Available data –
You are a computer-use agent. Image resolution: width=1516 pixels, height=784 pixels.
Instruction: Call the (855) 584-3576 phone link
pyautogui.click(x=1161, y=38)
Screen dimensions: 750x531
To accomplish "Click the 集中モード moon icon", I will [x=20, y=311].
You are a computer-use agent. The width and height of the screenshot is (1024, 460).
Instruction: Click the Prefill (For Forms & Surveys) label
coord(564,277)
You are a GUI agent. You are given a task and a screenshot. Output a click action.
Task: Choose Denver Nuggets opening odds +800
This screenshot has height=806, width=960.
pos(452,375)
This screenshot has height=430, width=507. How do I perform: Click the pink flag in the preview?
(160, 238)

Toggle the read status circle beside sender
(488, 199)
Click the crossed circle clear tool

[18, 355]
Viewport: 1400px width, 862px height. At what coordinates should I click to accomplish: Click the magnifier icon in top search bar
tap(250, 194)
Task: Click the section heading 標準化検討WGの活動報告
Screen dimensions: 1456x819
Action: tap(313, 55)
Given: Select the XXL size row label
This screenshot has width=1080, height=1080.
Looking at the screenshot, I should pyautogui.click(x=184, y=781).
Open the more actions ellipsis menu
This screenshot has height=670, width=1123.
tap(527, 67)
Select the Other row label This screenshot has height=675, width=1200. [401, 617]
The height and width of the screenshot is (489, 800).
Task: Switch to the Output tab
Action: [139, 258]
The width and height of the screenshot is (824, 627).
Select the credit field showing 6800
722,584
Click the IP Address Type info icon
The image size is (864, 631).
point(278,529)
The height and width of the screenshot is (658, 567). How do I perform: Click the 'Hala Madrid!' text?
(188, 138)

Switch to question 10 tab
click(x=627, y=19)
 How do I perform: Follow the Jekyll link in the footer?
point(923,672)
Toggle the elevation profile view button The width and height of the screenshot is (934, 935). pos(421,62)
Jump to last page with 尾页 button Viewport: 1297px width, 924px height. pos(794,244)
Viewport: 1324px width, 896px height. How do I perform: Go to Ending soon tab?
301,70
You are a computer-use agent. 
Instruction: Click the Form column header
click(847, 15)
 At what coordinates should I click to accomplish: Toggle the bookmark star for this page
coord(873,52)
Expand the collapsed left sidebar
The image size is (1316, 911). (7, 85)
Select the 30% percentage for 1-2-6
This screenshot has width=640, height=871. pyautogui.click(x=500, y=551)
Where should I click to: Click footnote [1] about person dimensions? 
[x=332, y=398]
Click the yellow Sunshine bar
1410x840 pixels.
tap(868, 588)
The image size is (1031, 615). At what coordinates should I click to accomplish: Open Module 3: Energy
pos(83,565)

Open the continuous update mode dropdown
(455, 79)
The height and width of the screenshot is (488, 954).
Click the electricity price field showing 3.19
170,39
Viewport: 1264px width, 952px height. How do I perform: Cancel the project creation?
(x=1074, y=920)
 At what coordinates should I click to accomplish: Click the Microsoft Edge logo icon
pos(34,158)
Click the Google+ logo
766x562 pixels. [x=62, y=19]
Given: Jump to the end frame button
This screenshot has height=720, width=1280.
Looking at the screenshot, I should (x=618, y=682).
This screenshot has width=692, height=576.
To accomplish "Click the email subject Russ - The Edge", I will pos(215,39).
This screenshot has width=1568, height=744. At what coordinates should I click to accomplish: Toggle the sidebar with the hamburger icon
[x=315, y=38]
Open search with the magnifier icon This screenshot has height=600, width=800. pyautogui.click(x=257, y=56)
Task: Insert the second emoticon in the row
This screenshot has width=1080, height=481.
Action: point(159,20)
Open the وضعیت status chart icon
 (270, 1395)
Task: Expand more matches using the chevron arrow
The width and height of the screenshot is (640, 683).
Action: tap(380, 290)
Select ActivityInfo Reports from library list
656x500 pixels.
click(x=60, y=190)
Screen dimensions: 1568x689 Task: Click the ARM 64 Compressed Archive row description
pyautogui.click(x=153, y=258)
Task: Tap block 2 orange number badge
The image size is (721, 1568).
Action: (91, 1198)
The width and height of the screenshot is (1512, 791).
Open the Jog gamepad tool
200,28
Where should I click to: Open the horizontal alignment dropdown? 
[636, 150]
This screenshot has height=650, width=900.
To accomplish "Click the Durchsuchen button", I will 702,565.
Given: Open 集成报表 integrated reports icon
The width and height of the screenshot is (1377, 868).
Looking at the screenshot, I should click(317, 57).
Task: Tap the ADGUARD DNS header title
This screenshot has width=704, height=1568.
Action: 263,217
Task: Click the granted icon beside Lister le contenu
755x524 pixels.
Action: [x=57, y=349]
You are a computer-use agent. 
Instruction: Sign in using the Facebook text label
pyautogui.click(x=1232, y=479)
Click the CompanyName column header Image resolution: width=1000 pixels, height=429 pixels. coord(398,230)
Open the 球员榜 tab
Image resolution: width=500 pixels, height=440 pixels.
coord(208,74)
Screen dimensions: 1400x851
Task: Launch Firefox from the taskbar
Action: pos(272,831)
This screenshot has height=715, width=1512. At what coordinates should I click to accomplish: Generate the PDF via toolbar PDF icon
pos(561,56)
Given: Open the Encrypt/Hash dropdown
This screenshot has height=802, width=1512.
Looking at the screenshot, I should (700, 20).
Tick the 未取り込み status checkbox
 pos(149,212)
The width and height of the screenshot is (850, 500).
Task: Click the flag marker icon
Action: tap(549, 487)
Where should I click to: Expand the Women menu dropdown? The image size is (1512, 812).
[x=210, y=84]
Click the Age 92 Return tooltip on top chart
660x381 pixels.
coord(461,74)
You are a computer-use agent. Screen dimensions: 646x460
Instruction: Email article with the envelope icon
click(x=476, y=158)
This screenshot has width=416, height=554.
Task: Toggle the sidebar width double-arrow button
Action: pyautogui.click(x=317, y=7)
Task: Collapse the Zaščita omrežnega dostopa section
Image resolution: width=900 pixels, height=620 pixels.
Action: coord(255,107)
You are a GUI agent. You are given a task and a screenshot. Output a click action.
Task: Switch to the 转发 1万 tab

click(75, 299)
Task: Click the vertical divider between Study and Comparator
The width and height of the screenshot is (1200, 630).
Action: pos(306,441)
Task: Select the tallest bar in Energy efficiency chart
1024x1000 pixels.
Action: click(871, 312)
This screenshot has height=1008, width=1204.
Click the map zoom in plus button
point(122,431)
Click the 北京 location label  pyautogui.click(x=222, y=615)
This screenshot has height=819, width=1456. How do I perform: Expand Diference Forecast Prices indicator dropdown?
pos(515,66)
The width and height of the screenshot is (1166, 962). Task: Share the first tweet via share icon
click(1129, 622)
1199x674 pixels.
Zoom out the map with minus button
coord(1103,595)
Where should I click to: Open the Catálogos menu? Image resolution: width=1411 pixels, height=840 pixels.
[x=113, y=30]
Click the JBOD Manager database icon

Exercise directions – Copy out the records between the line holding "This screenshot has height=715, width=1512." and the line holding "Looking at the screenshot, I should (700, 20).", inclusive, reproducing each line exactly.

Result for this task –
This screenshot has height=715, width=1512. At what coordinates should I click to accomplish: Generate the PDF via toolbar PDF icon
pos(561,56)
Given: Open the Encrypt/Hash dropdown
This screenshot has height=802, width=1512.
Looking at the screenshot, I should (700, 20).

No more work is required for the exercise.